● AUFGABEN:
1. Fasse den Text über das Hochwasser in Reichertshofen in zwei Sätzen zusammen.
2. Was geschah laut dem Text über das Hochwasser in Reichertshofen mit dem Umspannwerk?
3. Schreib den Text über das Hochwasser in Reichertshofen nach seinem letzten Satz mit drei weiteren Sätzen fort.

● TEXT:

--------------------------------

Schwarzer Mantel, Gummistiefel, betroffener Blick: So war Bundeskanzler Olaf Scholz am Montagvormittag nach Reichertshofen gekommen, wo er der Katastrophe regelrecht ins Auge sehen konnte. Neben Ministerpräsident Markus Söder, Innenministerin Nancy Faeser und ihrem bayerischen Amtskollegen Joachim Herrmann stand er am Ufer der Paar und schaute auf die braunen Wassermassen, die sich durch die Marktgemeinde wälzten. Eine halbe Stunde zuvor war es hektisch geworden, die Einsatzkräfte der Wasserwacht hatten sich bereit gemacht für einen Einsatz. Doch schon bald kam Entwarnung: Es war doch niemand in die Fluten geraten.
Reichertshofen ist einer jener Orte, die in den vergangenen Tagen mit am schlimmsten vom Hochwasser betroffen waren. Ein Umspannwerk war überflutet worden und musste vom Netz genommen werden, in einigen Bereichen fiel der Strom aus, Teile des Orts waren noch am Sonntagabend von den Wassermassen eingeschlossen. Personen waren dort aber nicht zu Schaden gekommen. Ganz im Gegensatz zu Pfaffenhofen, wo ein Feuerwehrmann mit seinem Boot gekentert war und diesen Unfall nicht überlebt hatte.

--------------------------------

● MATERIAL:

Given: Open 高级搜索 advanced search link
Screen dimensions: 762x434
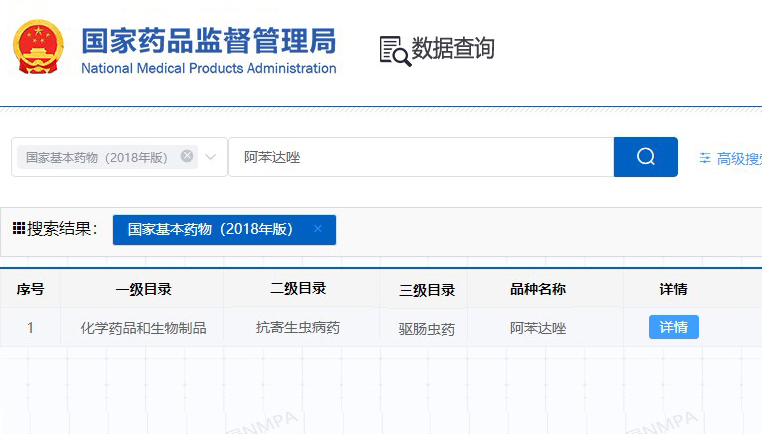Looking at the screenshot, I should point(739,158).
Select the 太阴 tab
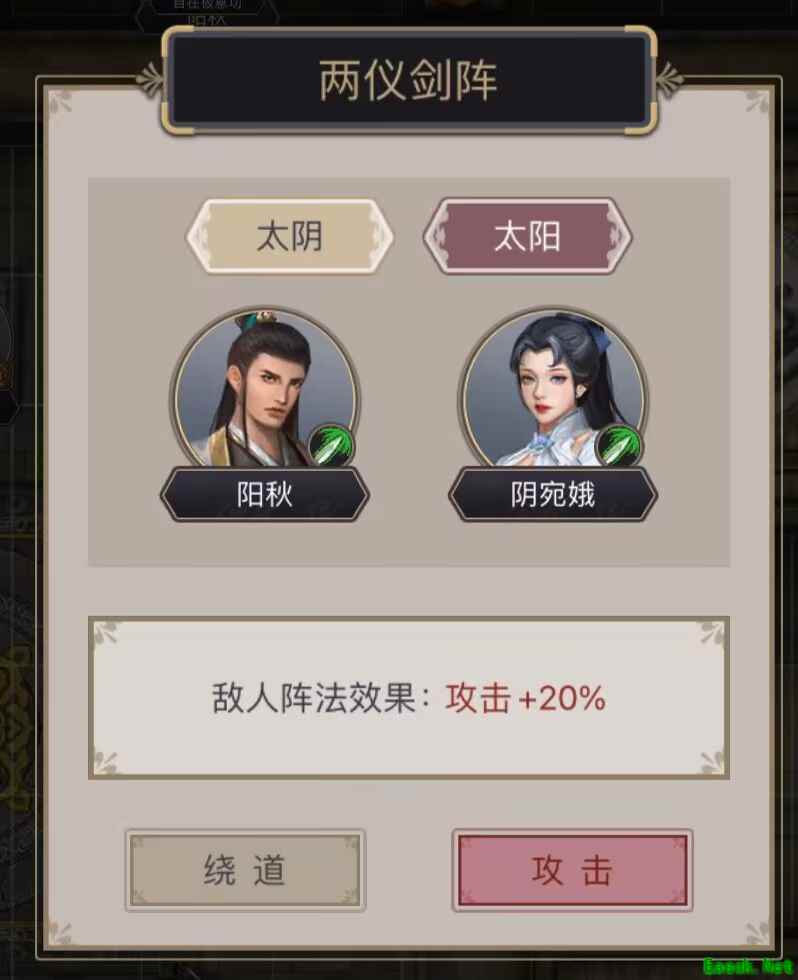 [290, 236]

--------------------------------

● LÖSUNGEN:
1. Bundeskanzler Olaf Scholz kam am Montagvormittag mit Markus Söder, Nancy Faeser und Joachim Herrmann nach Reichertshofen und sah sich am Ufer der Paar die braunen Wassermassen an. Der Ort gehört zu den am schlimmsten betroffenen, dort wurde ein Umspannwerk überflutet und teils fiel der Strom aus, aber anders als in Pfaffenhofen, wo ein Feuerwehrmann beim Kentern seines Bootes starb, kam niemand zu Schaden.

2. Es wurde überflutet und musste vom Netz genommen werden.

3.
Scholz machte sich in Reichershofen ein Bild der Hochwasser-Lage
Während in Reichertshofen bereits die ersten Aufräumarbeiten anlaufen und das Wasser aus vielen Kellern gepumpt wird, weil die Pegel der Paar leicht sinken, und auch die A9 zwischen Ingolstadt-Süd und Langenbruck nicht mehr komplett gesperrt ist, können die Menschen weiter im Norden des Landkreises Pfaffenhofen am Montag noch nicht aufatmen. Drei Dämme sind inzwischen gebrochen, der letzte am Montagfrüh im Manchinger Ortsteil Pichl. Die Gemeinde hat morgens um 6 Uhr über die sozialen Medien "so viele Helferinnen und Helfer wie möglich" gesucht, um am Feuerwehrhaus in Vier-Stunden-Schichten Sandsäcke zu füllen.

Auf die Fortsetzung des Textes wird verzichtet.